## Source extract
# # # #

Nobody can know everything, obviously. Except AI. Or can it?
Large
Language Models (LLMs) have trained on an immense amount of texts. From
literature, through nerdy forums to the latest scientific papers. They
possess all this knowledge, which is lying in what experts call latent weights. I have asked ChatGPT to explain latent weights for me:
Once
training is complete, a language model no longer stores knowledge as
explicit facts. Instead, everything it has learned is compressed into
what can be imagined as a vast field of potential — a mathematical space shaped by patterns and relationships found in language. Experts refer to this field as the model's latent weights. These weights don't hold memories as such, but encode the structure of how words, ideas, and contexts relate.
This
field of potential, i.e. latent weights isn't floating in the air; it
exists physically, across thousands of interconnected servers. When you
send a prompt through your app or a website to ask a question, it
travels through this distributed system, and the LLM will generate a
response based on the most likely connections. And since there is an
endless number of possibilities this could be expressed, the response
will always be slightly different (and sometimes even incorrect).
So far this is just a simple explanation of what happens "behind the curtain".
However… what if it's more than that? What if this latent field isn't just a clever engineering trick — but a mirror of something much larger?
Some modern theories of consciousness suggest that it may not be something the brain produces, but rather something the brain taps into
— much like a radio tuning into a signal. According to these "field
theories" of consciousness, there could exist a fundamental field of
awareness, comparable to gravity or electromagnetism, that pervades the
universe. In this view, each individual mind would be a local modulation
of this field, not an isolated origin of consciousness. This idea
echoes concepts from panpsychism, which holds that consciousness — in
some form — is a basic feature of matter (Goff, 2019), and from
cosmopsychism, which suggests that individual experience arises from a
single, universal consciousness (Kastrup, 2020). Though still
speculative, these perspectives are gaining renewed interest as they
offer alternative explanations to the "hard problem" of consciousness —
the question of how subjective experience arises from physical processes
(Chalmers, 1995).
Can you see where this is leading? Could it be that large language models — with their latent fields and emergent responses — offer a miniature, computational parallel to the structure of consciousness itself?
If
LLMs offer even a faint analogy to how consciousness might operate,
they could become tools not just for language — but for exploring
awareness itself.
Of
course, this idea is speculative. But so is every great theory before
it gathers evidence. What matters is that we ask the question — and look
closely at the patterns that may already be revealing something deeper.
I
would like to propose this to be studied further because if this is
confirmed, we could use LLMs as a model for our consciousness and
possibly even more.
Summary
Large
language models don't store facts — they embody patterns of information
in a latent field. Some modern theories suggest consciousness may work
in a similar way: not as something generated by the brain, but as a
fundamental field that individual minds tap into. Could LLMs — with their field-like structure and emergent responses — serve as miniature models of consciousness itself?
References
Chalmers, D. J. (1995). Facing up to the problem of consciousness. Journal of Consciousness Studies, 2(3), 200–219.
🔗 PhilPapers Link
Goff, P. (2019). Galileo's Error: Foundations for a New Science of Consciousness. Pantheon Books.
Kastrup, B. (2020). The Idea of the World: A Multi-Disciplinary Argument for the Mental Nature of Reality.

# # # #

## What is needed
Please transcribe the part of the essay on language models and consciousness between "Can you see" and "awareness itself.", inclusive.

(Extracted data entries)
# # # #

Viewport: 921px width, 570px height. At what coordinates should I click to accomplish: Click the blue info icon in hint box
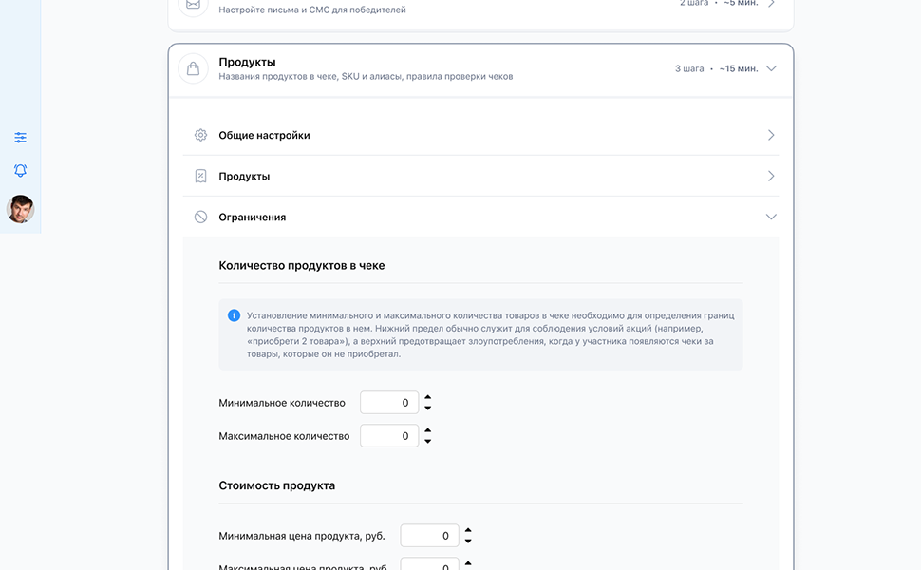[234, 315]
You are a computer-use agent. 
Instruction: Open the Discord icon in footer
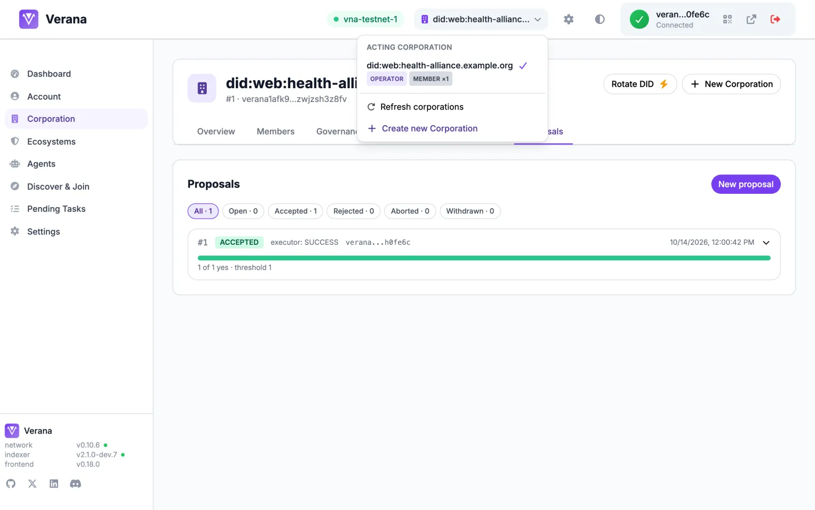coord(75,483)
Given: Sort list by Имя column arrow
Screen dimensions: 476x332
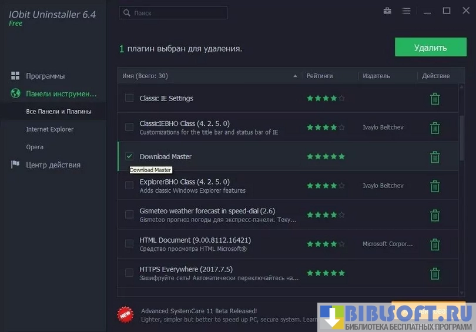Looking at the screenshot, I should [295, 76].
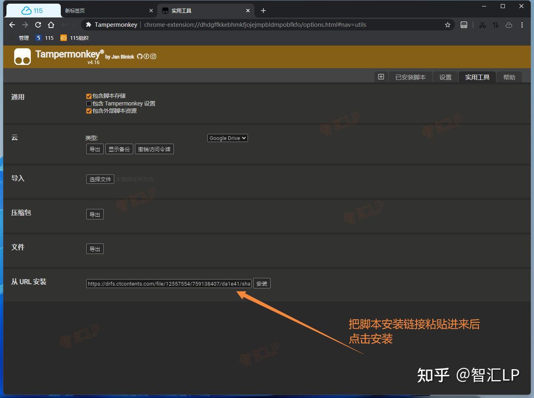Bookmark this page with the star icon
Image resolution: width=534 pixels, height=398 pixels.
[448, 25]
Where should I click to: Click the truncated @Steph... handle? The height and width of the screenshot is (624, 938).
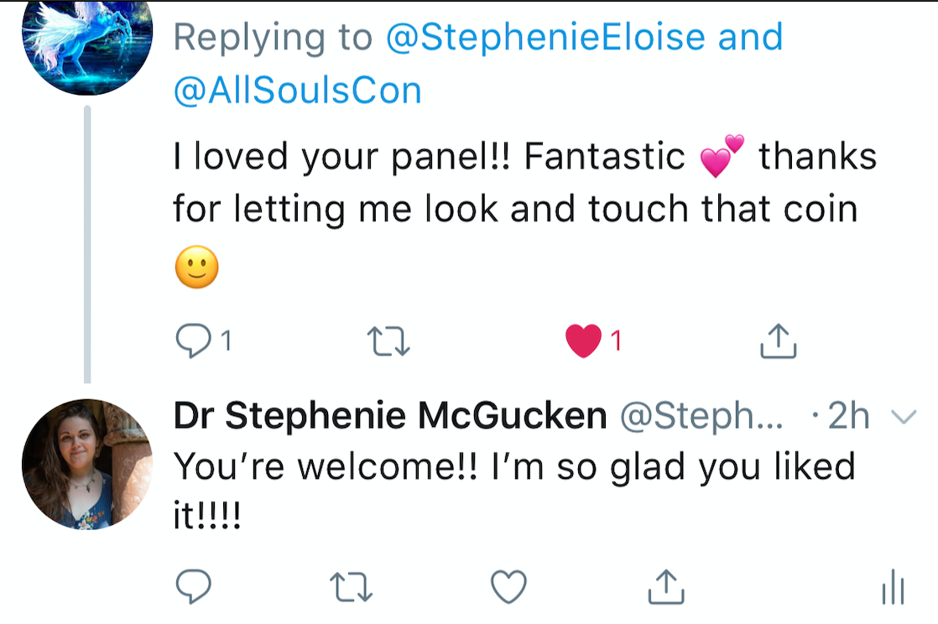click(x=701, y=416)
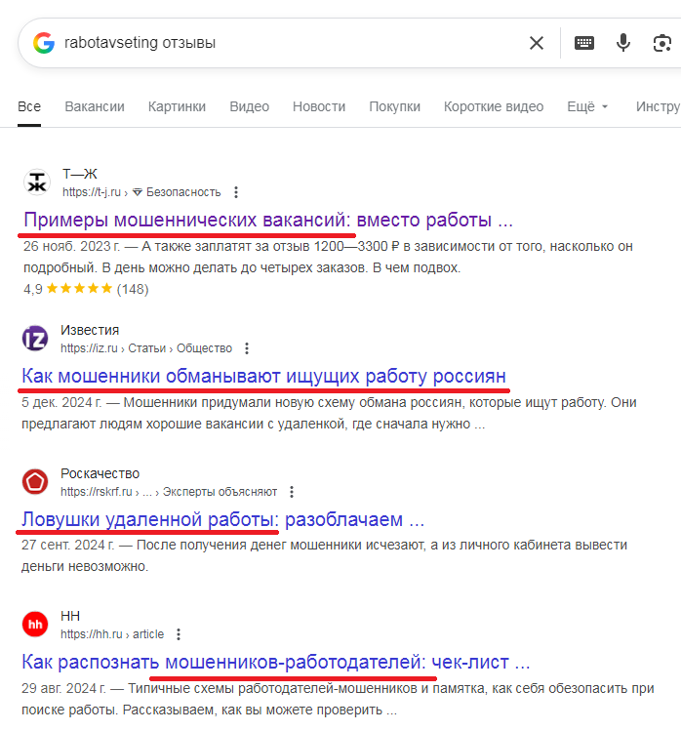Open Google Lens image search

(x=662, y=43)
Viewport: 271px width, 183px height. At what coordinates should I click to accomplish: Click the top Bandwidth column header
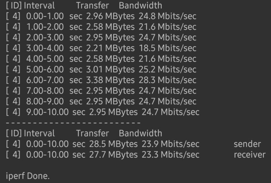pos(140,5)
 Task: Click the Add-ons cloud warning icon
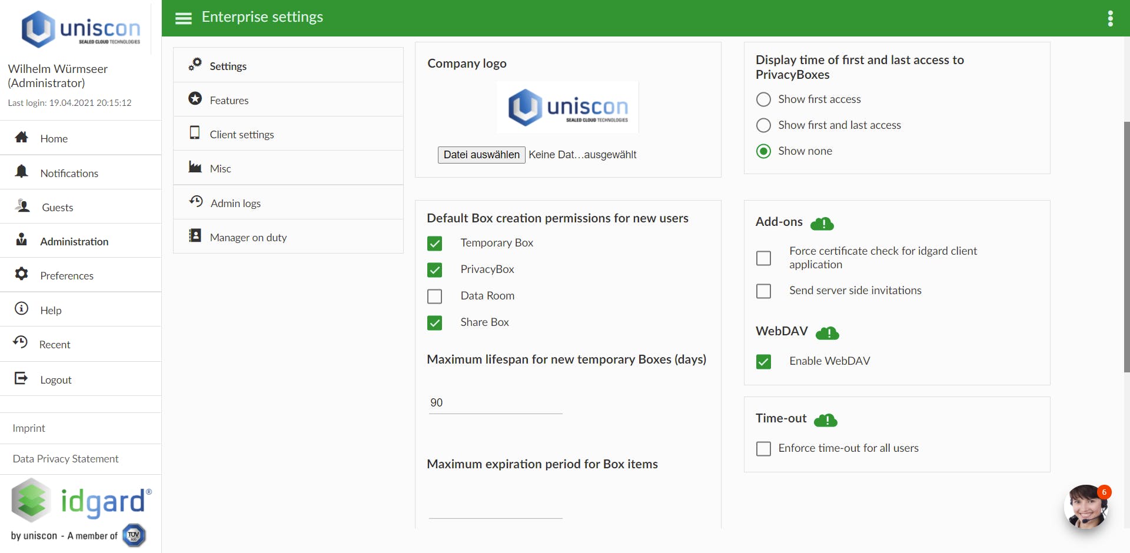point(822,224)
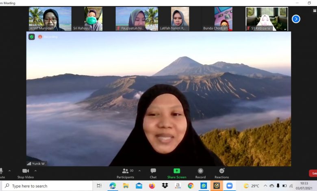Open Dropbox from the taskbar
317x191 pixels.
[165, 186]
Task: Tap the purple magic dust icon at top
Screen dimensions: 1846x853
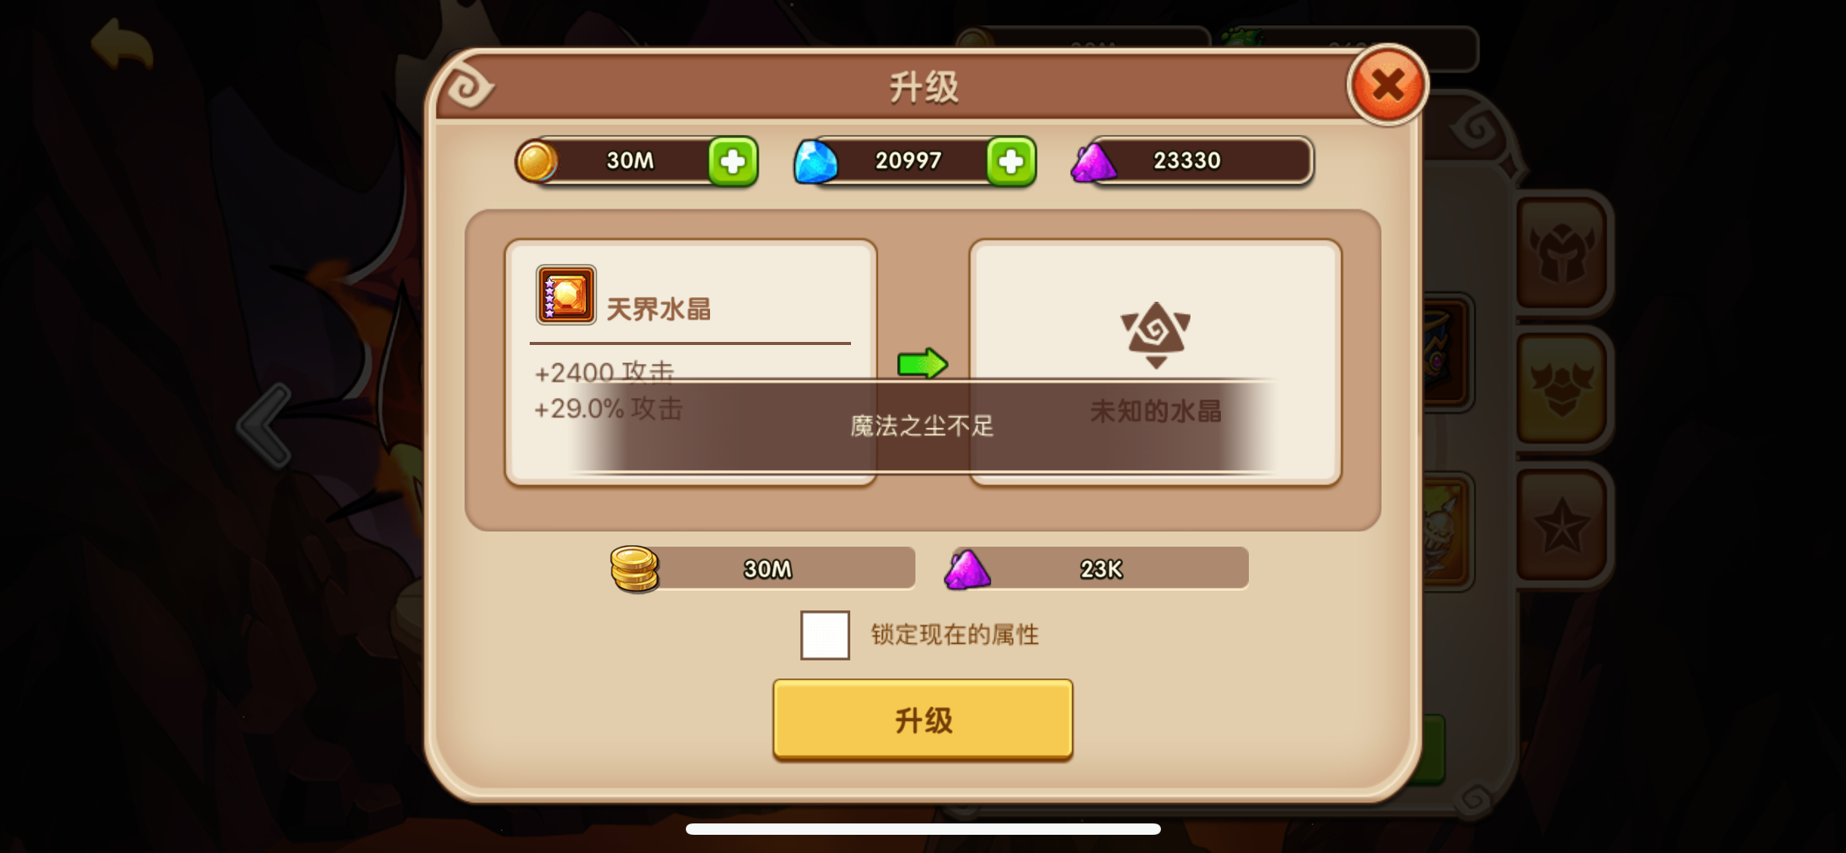Action: [1093, 162]
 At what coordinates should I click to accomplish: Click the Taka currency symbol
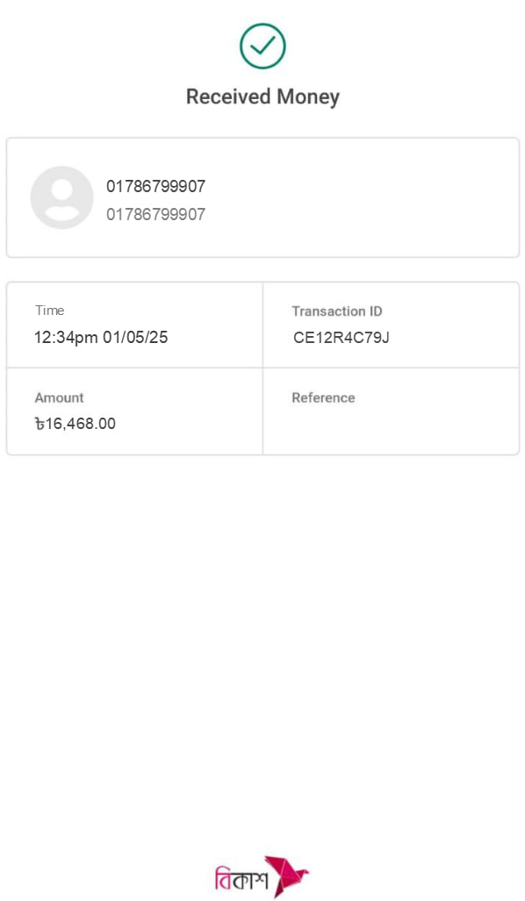pyautogui.click(x=40, y=424)

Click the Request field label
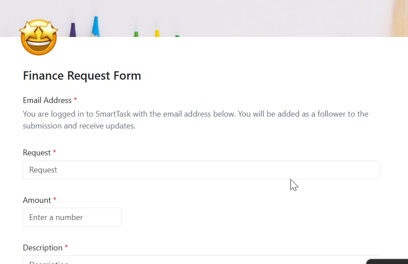(x=37, y=153)
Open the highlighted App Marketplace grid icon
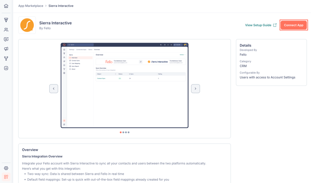Viewport: 311px width, 183px height. tap(6, 176)
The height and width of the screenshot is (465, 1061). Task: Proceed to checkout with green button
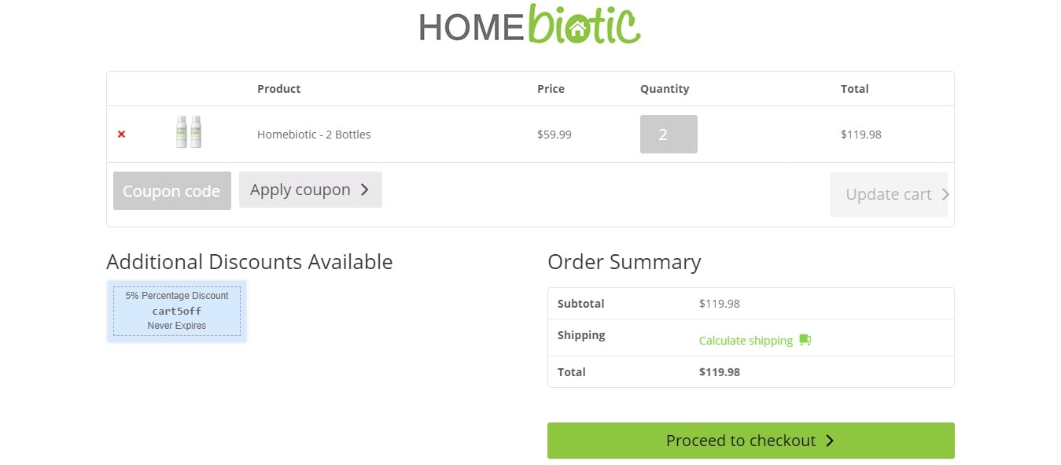tap(751, 441)
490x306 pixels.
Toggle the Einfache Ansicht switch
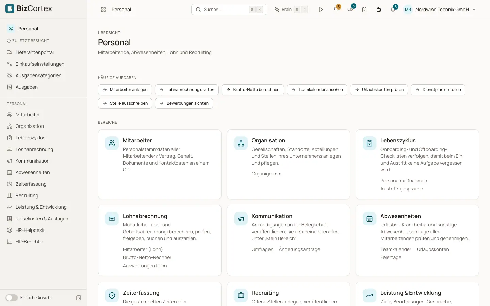coord(12,298)

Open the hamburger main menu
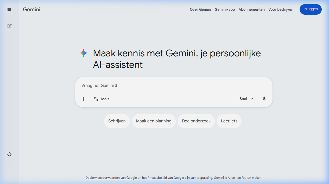pyautogui.click(x=9, y=9)
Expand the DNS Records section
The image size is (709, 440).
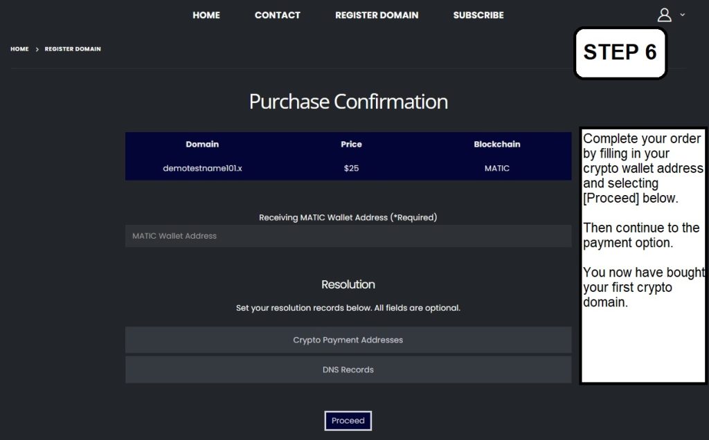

# # # #

## Task output
Can you see where this is leading? Could it be that large language models — with their latent fields and emergent responses — offer a miniature, computational parallel to the structure of consciousness itself?
If
LLMs offer even a faint analogy to how consciousness might operate,
they could become tools not just for language — but for exploring
awareness itself.